Home » General » Work-Related Stress Can Be Managed [column]

Believe it or not, in most of the job interviews that you have attended at various stages of your career, nine out of ten of the prospective employers did not close the interview session without asking you questions on your ability to work under pressurised environments and how you react to stressful situations.

I have often wondered why this uniform question arises in the talent acquisition equation but the simple reason is that employers know that excessive or sustained work pressure can lead to stress. There are so many definitions to stress given by various scholars but in this article I will make an attempt to make you understand work-related stress and how important it is for employers to manage it.

Work-related stress is the aerse reaction people have to excessive pressures or other types of demand placed on them at work.

People become stressed when they feel they don’t have the resources they need which include material, financial emotional etc. to cope with these demands.

Due to economic challenges which include tight liquidity conditions, company closures, rising formal unemployment, low production levels, non-performing loans and a disproportionate trade balance cited in the Confederation of Zimbabwean Industries (CZI) 2014 Manufacturing Sector Survey, it is more likely that there is so much of work related stress affecting employees in some organisations which need to be managed well for the benefit of the these organisations as resources are so scarce.

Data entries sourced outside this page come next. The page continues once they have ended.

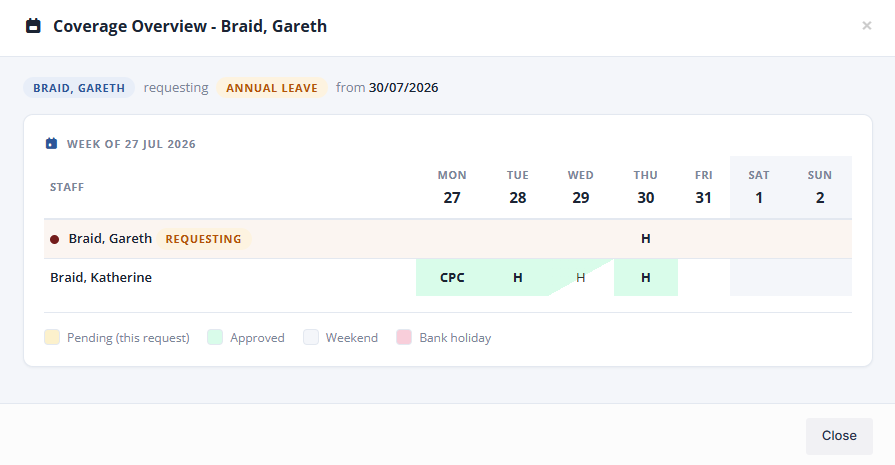Viewport: 895px width, 465px height.
Task: Click the REQUESTING tag in Gareth's row
Action: [204, 239]
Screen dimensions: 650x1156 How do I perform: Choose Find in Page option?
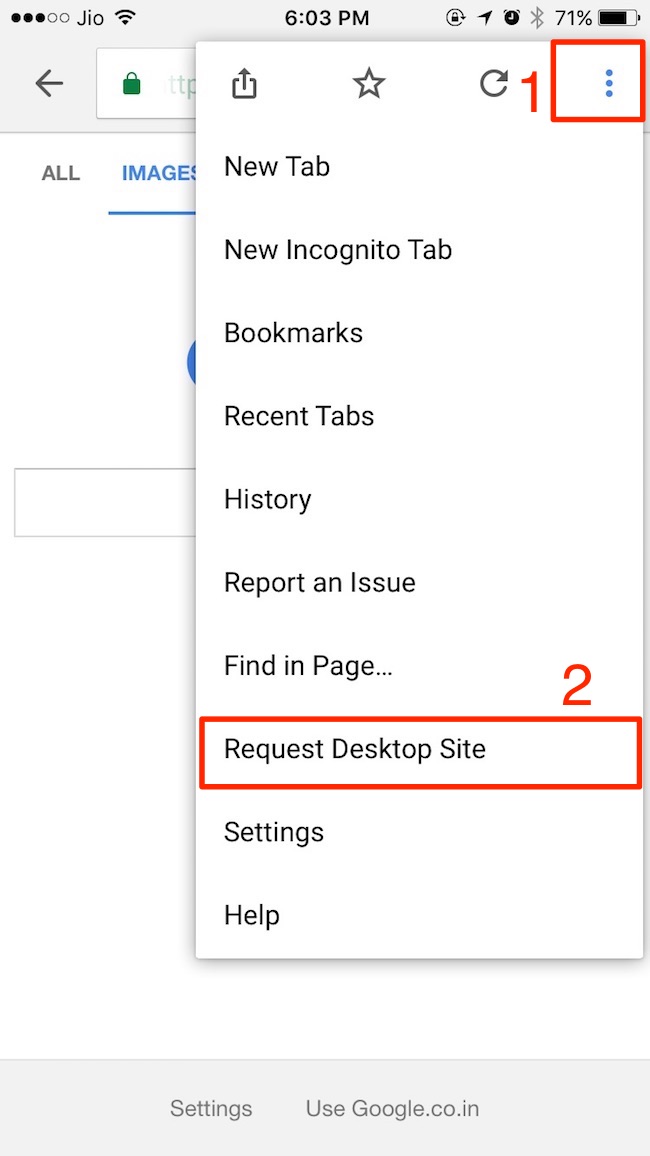point(308,666)
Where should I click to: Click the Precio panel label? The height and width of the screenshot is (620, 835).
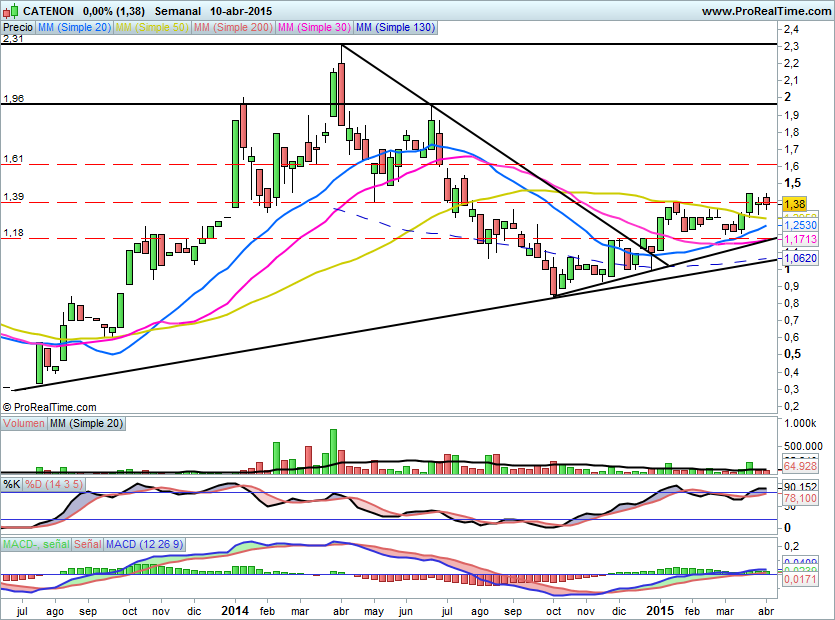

There is sometimes confusion between the terms pressure and stress. It is healthy and essential that people experience challenges within their lives that cause levels of pressure, for example the need to make decisions quickly when faced with a dangerous situation. And up to a certain point, an increase in pressure can improve performance, such as feeling motivated to meet a deadline.

However, if pressure becomes excessive, it loses its beneficial effect and becomes harmful and destructive to health.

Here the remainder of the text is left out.